## What is asked
Could you give back, unchanged and line for line, the stretch from the line containing "Find the location of a particular element. The image" through the line containing "The width and height of the screenshot is (1920, 1080). In"?

Data entries:
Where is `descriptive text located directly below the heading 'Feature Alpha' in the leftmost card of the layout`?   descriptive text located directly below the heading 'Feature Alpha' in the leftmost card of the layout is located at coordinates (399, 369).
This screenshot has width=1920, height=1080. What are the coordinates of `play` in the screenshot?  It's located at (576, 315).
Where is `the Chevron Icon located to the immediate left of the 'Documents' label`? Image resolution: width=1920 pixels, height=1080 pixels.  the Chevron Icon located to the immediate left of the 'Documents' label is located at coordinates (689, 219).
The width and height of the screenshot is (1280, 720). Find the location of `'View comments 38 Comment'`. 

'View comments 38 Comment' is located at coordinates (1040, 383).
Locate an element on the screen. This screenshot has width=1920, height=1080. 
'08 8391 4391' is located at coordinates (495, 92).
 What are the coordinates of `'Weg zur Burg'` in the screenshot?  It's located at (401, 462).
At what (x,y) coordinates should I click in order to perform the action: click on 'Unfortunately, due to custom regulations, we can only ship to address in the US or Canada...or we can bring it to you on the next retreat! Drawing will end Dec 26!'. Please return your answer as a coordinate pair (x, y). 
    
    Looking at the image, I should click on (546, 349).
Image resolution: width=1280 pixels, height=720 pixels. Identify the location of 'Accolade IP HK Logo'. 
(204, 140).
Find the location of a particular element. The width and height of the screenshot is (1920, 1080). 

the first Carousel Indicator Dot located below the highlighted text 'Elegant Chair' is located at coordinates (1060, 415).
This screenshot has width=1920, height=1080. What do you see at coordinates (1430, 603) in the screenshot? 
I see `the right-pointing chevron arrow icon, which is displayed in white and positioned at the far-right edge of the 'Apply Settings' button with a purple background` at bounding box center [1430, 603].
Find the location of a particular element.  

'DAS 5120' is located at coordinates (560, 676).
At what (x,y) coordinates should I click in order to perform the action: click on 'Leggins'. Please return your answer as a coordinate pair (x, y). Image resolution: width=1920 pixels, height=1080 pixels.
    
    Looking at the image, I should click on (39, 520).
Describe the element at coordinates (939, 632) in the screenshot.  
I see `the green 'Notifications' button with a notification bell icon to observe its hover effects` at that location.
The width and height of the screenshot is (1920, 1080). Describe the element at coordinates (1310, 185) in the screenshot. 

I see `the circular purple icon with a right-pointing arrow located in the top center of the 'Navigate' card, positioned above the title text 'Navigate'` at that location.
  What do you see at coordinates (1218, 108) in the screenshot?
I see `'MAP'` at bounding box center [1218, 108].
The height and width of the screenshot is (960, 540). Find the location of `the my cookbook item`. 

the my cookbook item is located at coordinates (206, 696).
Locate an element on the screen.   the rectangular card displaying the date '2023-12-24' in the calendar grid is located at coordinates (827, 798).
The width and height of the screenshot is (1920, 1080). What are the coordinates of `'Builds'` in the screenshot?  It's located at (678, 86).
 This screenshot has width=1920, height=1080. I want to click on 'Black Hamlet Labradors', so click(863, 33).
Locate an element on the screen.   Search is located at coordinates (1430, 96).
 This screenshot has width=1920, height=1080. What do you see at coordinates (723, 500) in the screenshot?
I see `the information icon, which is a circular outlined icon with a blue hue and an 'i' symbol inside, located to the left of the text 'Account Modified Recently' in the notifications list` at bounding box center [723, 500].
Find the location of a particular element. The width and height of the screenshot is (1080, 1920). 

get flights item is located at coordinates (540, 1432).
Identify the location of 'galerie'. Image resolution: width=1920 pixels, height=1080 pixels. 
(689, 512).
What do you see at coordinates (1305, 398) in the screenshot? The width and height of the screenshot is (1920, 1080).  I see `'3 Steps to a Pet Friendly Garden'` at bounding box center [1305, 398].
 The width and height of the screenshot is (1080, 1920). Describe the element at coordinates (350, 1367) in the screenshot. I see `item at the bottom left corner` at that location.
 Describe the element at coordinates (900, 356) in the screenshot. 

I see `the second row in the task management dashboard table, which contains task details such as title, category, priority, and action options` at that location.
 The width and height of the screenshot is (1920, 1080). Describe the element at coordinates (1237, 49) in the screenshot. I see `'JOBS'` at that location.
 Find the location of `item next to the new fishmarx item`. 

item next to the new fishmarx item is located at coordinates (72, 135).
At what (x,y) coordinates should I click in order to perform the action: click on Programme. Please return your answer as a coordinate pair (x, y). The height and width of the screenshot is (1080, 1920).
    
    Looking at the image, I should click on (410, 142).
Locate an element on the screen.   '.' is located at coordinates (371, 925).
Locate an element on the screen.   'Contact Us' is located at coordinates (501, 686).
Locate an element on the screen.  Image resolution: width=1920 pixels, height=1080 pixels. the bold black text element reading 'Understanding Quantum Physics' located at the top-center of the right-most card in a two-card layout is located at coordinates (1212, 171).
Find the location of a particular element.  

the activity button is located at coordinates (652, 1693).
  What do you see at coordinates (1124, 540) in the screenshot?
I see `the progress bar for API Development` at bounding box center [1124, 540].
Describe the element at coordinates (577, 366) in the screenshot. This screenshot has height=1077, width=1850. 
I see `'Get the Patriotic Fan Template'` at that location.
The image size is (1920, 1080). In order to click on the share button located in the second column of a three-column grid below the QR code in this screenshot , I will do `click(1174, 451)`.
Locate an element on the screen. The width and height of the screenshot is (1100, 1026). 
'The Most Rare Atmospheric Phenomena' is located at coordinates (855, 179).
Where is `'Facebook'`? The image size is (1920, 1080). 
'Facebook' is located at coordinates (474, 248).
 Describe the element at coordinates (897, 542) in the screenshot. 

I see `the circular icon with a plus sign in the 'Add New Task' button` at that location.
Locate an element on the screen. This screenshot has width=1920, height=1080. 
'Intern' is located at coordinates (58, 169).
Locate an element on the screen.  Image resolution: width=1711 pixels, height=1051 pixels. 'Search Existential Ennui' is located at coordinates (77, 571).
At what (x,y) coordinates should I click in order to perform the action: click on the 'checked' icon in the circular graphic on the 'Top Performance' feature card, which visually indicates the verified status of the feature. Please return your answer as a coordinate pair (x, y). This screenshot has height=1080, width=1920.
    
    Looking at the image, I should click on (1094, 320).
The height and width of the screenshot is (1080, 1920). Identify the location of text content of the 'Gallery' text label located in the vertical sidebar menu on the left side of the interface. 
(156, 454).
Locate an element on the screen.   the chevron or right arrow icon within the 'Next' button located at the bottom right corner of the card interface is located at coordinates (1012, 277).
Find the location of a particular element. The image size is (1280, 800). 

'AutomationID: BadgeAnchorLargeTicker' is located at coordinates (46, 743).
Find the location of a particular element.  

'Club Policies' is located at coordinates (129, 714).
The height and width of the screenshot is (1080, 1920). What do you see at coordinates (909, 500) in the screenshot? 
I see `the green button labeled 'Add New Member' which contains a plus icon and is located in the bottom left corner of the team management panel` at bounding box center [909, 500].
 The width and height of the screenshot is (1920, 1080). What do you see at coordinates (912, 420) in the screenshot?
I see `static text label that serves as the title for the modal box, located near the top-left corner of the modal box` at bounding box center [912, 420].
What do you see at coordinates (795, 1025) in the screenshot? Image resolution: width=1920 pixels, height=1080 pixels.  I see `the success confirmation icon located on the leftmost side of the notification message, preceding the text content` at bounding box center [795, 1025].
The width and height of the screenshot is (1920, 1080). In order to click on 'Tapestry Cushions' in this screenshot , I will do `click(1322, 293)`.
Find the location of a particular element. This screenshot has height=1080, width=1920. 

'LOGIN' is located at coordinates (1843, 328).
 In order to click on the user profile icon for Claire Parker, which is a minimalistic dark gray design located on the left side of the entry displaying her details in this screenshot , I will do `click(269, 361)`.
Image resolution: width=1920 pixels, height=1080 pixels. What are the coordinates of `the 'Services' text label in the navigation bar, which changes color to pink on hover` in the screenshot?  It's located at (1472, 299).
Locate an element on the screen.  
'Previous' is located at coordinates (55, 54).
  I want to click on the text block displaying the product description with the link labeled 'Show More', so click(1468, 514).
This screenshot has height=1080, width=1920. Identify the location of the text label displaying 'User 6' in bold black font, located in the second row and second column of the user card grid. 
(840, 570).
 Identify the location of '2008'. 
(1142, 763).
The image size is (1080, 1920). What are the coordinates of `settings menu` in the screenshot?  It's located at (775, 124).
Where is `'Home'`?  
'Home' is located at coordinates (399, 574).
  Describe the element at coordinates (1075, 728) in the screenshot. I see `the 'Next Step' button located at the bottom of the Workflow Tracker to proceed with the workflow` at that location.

## Exercise solution
Find the location of a particular element. The image size is (1280, 800). 

'AutomationID: BadgeAnchorLargeTicker' is located at coordinates (46, 743).
Find the location of a particular element.  

'Club Policies' is located at coordinates (129, 714).
The height and width of the screenshot is (1080, 1920). What do you see at coordinates (909, 500) in the screenshot? 
I see `the green button labeled 'Add New Member' which contains a plus icon and is located in the bottom left corner of the team management panel` at bounding box center [909, 500].
 The width and height of the screenshot is (1920, 1080). What do you see at coordinates (912, 420) in the screenshot?
I see `static text label that serves as the title for the modal box, located near the top-left corner of the modal box` at bounding box center [912, 420].
What do you see at coordinates (795, 1025) in the screenshot? Image resolution: width=1920 pixels, height=1080 pixels.  I see `the success confirmation icon located on the leftmost side of the notification message, preceding the text content` at bounding box center [795, 1025].
The width and height of the screenshot is (1920, 1080). In order to click on 'Tapestry Cushions' in this screenshot , I will do `click(1322, 293)`.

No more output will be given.